### Prompt
Each line of the data below containing "link" needs to be listed.

++++++++

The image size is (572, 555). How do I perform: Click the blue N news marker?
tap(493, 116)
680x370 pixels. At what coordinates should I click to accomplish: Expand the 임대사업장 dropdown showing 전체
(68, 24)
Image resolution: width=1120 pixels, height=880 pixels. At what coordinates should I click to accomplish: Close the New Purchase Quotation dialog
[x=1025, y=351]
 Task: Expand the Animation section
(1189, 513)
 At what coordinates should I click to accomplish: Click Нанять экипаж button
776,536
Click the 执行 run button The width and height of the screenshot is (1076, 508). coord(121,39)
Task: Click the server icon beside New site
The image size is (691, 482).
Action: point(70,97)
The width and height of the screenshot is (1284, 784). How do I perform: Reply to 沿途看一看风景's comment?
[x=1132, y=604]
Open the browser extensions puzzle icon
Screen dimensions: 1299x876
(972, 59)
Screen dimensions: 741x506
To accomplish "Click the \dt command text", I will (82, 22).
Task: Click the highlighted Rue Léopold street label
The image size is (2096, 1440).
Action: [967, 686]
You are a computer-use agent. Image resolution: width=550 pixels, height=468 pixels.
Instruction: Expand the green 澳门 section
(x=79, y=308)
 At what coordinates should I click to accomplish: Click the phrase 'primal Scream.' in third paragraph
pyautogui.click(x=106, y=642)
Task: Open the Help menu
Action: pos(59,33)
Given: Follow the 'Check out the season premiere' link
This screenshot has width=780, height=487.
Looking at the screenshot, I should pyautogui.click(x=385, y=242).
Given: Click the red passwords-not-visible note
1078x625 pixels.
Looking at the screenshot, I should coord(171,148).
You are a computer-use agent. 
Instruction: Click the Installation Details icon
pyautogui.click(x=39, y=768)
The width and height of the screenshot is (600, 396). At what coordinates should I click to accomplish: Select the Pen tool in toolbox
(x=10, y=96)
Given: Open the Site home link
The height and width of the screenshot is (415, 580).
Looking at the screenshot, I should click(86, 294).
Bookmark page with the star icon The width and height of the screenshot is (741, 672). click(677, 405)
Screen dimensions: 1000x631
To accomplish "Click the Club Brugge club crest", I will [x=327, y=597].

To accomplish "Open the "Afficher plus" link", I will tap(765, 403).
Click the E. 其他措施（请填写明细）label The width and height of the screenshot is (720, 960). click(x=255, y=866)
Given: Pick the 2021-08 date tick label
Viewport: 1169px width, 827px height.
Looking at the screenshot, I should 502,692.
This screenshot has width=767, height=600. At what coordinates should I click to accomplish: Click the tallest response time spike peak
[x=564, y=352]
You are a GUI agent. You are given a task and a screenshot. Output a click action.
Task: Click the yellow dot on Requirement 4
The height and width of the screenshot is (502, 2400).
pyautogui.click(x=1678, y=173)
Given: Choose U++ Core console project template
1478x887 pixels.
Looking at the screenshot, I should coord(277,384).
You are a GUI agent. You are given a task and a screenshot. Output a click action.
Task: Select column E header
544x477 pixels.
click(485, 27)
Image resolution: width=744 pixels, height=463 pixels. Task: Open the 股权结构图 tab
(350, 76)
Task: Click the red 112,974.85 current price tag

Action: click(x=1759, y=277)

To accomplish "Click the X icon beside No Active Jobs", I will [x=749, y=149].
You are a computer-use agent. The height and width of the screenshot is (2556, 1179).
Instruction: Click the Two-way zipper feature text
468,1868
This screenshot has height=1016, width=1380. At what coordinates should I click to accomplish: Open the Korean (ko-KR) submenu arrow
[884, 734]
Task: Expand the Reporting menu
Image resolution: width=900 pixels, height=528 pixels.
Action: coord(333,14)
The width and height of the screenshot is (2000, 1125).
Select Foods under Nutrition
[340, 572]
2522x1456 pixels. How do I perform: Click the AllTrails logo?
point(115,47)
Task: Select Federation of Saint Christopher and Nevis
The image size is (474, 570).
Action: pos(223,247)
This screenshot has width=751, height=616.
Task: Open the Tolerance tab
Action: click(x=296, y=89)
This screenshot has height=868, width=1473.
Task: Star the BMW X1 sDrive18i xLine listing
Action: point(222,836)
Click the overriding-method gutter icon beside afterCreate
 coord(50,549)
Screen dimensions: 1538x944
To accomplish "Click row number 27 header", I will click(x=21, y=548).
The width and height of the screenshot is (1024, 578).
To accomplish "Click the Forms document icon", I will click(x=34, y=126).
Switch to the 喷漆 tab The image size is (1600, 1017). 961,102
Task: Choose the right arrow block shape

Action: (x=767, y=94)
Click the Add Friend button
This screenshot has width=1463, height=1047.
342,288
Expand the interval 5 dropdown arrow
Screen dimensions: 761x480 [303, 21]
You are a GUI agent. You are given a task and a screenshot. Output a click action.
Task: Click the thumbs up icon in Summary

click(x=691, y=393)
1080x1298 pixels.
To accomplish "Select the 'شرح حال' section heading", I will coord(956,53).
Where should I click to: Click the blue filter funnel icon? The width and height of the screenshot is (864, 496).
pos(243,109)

++++++++

### Task answer
Given: Follow the 'Check out the season premiere' link
Given: Open the Site home link
To accomplish "Open the "Afficher plus" link", I will tap(765, 403).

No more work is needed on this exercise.